The lead up to the setup is great and completely believable, and the execution of the setup which leads to the thriller aspects of the film is also very good, perhaps a little out there, but like I said… I know that party screwing up sonabitch all too well. It’s when our film goes into complete thriller mode that it spirals completely out of control and lands into the realm of ‘C’mon, that wouldn’t happen’ mode. With each poor decision that our crazy kids made and the usually horrific results of these bad decisions, Blackburn and his co-writer David Bloom seemed to feel the need to up the ante so to speak to make each event even more spectacular than the last, and after a while it gets so ridiculously silly that it almost becomes funny. Which possibly could’ve been the initial design of the whole exercise for all I know. Nobody ever discusses these things with me.

However in addition to the nice job Blackburn did in directing this movie, the acting by the young pretty cast was also above average as these kids played drunk with lust and incredibly stupid just about as well as anyone could, I suppose. In a completely unrelated note, being that Jamie Winstone is actor Ray Winstone’s daughter, I’m curious how difficult it would be to watch your baby girl get buck ass naked and fake screw on the big screen for what seemed like an eternity? I would assume a father simply turns his head and tells whoever to let him know when it’s over or just take a bathroom break.
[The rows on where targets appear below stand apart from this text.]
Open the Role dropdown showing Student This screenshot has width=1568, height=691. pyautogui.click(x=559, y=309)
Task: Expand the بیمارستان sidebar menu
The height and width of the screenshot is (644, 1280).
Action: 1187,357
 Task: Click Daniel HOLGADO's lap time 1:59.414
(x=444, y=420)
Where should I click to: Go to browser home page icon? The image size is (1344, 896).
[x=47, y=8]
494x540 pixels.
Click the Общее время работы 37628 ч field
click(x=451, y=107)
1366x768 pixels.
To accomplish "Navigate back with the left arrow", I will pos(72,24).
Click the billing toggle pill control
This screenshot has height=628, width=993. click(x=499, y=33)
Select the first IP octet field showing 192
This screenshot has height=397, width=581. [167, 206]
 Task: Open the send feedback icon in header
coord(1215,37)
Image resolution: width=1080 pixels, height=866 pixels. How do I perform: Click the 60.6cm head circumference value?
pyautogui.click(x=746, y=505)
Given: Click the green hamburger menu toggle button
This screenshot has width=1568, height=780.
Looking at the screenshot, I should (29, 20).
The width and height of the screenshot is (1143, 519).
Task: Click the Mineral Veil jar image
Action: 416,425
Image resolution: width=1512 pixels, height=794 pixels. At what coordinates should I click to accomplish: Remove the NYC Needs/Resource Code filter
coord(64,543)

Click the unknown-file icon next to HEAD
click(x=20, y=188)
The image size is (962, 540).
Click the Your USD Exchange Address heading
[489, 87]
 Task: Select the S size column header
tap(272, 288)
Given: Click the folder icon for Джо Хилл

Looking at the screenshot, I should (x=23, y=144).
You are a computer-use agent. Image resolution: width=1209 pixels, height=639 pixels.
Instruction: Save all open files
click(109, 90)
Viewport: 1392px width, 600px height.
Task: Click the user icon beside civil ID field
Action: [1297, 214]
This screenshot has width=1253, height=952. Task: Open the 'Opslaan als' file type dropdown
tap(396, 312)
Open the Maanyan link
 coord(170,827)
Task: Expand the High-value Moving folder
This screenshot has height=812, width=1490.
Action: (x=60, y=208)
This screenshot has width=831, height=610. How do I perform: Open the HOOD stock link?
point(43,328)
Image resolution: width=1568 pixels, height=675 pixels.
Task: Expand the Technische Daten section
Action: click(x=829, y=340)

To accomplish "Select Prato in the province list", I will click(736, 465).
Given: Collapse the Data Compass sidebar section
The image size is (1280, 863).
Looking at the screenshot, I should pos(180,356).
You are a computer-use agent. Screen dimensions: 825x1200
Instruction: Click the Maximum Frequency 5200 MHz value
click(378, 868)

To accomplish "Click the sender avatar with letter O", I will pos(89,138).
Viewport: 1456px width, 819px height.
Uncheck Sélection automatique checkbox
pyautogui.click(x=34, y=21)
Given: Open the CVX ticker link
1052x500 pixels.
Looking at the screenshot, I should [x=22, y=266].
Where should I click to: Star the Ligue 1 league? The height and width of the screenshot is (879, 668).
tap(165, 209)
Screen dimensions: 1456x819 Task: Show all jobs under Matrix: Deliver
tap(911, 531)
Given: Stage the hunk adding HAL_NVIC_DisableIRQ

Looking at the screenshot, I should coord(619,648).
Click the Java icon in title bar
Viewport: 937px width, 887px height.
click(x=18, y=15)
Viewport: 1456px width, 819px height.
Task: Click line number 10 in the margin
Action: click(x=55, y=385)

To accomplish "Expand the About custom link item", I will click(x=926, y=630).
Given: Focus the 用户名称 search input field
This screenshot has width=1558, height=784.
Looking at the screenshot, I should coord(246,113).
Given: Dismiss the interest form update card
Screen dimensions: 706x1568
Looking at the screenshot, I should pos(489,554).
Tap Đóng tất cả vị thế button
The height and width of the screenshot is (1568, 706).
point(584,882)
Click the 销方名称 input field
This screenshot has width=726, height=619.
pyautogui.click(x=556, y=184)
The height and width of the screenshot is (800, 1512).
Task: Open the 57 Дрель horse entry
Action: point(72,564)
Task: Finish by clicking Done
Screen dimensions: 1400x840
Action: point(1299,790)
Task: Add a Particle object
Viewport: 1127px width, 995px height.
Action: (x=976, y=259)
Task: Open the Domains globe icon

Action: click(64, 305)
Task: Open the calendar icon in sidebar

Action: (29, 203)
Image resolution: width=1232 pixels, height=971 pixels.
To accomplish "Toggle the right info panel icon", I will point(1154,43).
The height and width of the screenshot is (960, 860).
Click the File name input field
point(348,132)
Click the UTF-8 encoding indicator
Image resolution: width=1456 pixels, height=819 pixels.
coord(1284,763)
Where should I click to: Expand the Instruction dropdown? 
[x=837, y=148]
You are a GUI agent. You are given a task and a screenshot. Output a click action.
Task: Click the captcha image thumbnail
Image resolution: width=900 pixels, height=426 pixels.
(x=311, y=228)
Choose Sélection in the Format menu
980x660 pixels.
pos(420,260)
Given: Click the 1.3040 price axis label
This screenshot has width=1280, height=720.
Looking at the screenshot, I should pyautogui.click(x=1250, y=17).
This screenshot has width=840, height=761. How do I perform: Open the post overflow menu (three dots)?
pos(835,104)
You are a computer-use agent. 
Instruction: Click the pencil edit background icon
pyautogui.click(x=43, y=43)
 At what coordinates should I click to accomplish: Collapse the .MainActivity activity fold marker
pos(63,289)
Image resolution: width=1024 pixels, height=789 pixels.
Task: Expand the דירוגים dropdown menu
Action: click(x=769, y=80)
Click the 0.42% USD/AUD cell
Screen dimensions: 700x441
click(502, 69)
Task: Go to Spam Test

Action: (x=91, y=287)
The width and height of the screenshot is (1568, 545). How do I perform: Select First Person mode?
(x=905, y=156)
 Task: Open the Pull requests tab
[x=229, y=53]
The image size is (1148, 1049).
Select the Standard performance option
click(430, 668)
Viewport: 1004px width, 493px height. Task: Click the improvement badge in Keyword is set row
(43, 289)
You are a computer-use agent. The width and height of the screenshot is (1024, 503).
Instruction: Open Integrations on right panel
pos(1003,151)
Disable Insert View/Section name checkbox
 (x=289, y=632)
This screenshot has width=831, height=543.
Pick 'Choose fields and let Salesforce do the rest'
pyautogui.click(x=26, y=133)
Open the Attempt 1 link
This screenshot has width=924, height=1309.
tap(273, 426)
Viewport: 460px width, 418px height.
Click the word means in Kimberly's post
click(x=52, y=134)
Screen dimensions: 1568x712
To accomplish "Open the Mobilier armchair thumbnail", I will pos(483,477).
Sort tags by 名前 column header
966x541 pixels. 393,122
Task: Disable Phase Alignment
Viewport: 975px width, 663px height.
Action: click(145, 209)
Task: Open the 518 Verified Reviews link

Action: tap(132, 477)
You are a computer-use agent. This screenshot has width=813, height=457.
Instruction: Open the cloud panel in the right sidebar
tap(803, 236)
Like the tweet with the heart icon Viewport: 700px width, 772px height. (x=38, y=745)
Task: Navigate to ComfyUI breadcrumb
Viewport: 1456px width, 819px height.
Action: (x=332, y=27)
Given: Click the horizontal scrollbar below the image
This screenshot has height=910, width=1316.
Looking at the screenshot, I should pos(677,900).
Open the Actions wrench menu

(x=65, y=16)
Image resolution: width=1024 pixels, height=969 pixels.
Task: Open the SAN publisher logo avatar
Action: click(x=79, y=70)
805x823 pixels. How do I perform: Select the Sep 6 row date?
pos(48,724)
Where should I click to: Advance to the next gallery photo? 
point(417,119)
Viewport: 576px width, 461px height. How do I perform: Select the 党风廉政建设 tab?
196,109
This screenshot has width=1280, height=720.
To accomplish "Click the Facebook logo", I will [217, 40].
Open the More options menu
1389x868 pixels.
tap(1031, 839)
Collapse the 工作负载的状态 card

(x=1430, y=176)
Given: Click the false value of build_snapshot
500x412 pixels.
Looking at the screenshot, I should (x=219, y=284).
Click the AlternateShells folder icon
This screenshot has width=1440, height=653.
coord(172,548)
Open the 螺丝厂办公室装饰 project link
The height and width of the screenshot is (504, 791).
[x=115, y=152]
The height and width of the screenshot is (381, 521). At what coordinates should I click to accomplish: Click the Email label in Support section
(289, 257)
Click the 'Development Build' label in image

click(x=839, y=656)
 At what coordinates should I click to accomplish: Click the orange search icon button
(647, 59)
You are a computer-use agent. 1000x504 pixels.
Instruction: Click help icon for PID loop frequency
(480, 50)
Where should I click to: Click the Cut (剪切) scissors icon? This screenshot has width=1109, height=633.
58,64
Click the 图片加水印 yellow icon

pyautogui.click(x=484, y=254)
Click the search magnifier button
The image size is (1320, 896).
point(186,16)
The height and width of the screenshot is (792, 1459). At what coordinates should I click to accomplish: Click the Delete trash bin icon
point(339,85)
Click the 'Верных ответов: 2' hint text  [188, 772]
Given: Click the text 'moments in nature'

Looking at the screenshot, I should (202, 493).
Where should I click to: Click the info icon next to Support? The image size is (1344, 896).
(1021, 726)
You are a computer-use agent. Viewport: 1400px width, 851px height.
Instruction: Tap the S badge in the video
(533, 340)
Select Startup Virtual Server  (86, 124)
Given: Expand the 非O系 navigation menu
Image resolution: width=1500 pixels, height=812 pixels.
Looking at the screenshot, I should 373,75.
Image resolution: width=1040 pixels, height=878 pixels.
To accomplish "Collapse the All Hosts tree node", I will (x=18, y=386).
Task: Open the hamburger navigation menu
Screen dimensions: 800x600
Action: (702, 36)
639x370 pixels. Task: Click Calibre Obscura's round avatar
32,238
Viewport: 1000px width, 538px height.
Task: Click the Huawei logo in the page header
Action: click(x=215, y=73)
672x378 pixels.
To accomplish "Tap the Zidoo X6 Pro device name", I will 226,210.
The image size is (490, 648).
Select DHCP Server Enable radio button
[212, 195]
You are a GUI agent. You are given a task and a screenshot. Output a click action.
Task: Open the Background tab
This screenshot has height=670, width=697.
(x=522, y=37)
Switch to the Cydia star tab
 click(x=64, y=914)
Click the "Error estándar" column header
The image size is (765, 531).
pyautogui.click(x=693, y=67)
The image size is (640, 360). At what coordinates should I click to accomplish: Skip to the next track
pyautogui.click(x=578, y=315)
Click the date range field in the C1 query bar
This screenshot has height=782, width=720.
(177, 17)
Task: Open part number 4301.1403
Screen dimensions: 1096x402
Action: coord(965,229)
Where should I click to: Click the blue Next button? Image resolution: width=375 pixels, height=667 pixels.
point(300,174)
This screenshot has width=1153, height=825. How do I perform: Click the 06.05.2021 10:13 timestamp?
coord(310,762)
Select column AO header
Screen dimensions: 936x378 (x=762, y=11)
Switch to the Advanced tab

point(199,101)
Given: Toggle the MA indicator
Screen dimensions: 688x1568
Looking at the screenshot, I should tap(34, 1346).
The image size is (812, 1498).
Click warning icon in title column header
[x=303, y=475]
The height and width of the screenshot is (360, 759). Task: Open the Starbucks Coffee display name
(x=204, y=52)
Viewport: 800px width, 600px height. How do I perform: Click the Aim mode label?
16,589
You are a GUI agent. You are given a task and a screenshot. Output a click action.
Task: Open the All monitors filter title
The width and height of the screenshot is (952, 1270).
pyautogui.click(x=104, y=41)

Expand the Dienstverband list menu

‘Donkey Punch’ is one fairly raunchy, fairly violent, completely nasty little exercise that manages to be entertaining in addition to being completely over the top in its silliness, though I wouldn’t call it the horror movie that’s it’s being advertised as. Donkey Punch. Who in the hell invented that? Was some dude getting down and thinking ‘wow, this great… but I wonder what would happen if I punched her in the back of the neck real hard’. Sheesh.